Where health system VC leaders are focusing their digital health investments

With a tough investing climate for digital health, health system venture capital leaders told Becker's they're focused more than ever on return on investment and companies that address unmet needs.

"The macro environment is helping us prioritize solutions that have a tangible ROI and can make a positive impact on patient and provider experience, treatment, outcomes and cost," said Mayank Taneja, MD, vice president of OSF Ventures, the venture capital arm of Peoria, Ill.-based OSF HealthCare.

He said OSF Ventures is focusing its investments on the increasingly popular care-at-home market, looking for "tools and technologies that can help clinicians strengthen their ability to provide care outside the walls of the hospital and to be equally effective in remote care settings."
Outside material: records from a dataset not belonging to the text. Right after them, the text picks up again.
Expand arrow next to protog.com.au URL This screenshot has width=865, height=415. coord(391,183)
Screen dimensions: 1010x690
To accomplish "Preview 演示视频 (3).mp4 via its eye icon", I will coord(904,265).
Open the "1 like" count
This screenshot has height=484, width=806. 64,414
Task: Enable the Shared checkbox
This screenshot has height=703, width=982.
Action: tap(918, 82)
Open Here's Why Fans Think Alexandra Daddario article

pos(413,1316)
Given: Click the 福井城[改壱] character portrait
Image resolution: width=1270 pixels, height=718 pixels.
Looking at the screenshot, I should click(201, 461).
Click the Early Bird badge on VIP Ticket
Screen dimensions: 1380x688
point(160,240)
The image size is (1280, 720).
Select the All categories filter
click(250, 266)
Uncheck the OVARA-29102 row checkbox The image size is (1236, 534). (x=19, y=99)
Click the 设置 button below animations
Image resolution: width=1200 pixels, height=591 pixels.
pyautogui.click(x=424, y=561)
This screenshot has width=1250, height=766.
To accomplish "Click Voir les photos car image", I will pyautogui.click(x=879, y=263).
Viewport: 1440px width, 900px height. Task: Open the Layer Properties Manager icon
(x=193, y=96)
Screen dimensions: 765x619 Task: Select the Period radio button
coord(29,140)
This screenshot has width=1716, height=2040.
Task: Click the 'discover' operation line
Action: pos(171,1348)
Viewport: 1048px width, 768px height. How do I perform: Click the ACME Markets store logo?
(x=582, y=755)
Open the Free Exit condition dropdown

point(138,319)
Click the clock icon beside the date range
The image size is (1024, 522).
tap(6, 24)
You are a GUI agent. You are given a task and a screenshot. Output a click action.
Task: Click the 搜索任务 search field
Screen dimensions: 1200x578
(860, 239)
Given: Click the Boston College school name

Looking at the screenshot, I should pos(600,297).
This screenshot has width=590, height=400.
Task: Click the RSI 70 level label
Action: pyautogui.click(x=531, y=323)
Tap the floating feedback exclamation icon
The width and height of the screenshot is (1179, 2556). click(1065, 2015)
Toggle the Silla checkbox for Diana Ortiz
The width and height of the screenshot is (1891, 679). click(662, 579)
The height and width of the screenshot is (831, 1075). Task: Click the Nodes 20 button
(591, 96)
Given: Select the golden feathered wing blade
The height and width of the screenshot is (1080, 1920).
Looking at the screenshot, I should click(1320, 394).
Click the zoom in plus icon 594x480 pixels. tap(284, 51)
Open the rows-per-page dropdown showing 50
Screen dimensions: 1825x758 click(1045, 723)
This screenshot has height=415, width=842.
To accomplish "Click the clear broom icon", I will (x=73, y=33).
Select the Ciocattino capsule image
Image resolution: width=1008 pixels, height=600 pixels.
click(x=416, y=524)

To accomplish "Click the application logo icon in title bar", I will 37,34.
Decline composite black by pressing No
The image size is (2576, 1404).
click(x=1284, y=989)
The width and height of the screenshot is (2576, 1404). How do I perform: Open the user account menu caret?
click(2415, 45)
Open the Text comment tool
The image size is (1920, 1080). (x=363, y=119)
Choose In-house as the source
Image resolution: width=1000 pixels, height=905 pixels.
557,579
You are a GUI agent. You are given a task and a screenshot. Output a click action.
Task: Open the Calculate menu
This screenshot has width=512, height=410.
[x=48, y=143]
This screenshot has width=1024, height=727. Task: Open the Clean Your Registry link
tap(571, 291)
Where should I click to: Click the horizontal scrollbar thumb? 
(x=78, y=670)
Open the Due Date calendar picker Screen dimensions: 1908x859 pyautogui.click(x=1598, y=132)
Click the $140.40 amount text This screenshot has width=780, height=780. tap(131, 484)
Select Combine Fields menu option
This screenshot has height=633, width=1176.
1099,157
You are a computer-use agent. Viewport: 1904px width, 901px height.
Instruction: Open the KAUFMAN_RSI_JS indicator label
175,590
Ballad Ventures, part of Johnson City, Tenn.-based Ballad Health, has shifted the way it assesses its investments but continues to focus on digital health and workforce initiatives.

"Given the immense pressures on health systems now in terms of staff adequacy and rapidly rising costs, an emerging theme has been a strong emphasis on hard dollar ROI," said Bo Wilkes, president of Ballad Ventures. "It doesn't impact how we view our investment thesis but places a stronger emphasis on how we evaluate opportunities moving forward."

Orlando (Fla.) Health continues to base its digital health investments on the strategy and needs of the health system, said Michael Schmidt, assistant vice president of strategic innovations at the Orlando Health Center for Innovation.

"Choosing to invest in a company is always a stringent process for us," he said. "There has to be strong alignment in a variety of areas and we have to be confident that the solution has the potential to help our care teams improve outcomes, create a better patient experience and decrease the cost of care."

Richard Mulry, president and CEO of Northwell Holdings, said his organization's mission remains taking care of "unmet needs" identified by subject matter experts at New Hyde Park, N.Y.-based Northwell Health.

He pointed to Northwell's recent investments in pediatric virtual mental healthcare (Brightline), artificial intelligence-enabled communication for people unable to speak (Cognixion), patient intake technology (Health Note), and clinician credentialing for underrepresented populations (Violet). Northwell also launched a virtual care startup, Caire, earlier this year in partnership with innovation studio Aegis Ventures.

Inception Health, the innovation arm of Milwaukee-based Froedtert Health, has been concentrating its digital health investments on what it believes to be two underserved areas: women's health and senior care, said Director Mike Maschek.

"As we look into the future, we believe AI will have a transformative impact on the healthcare industry and we are interested in companies that leverage the full power of AI in healthcare," he said.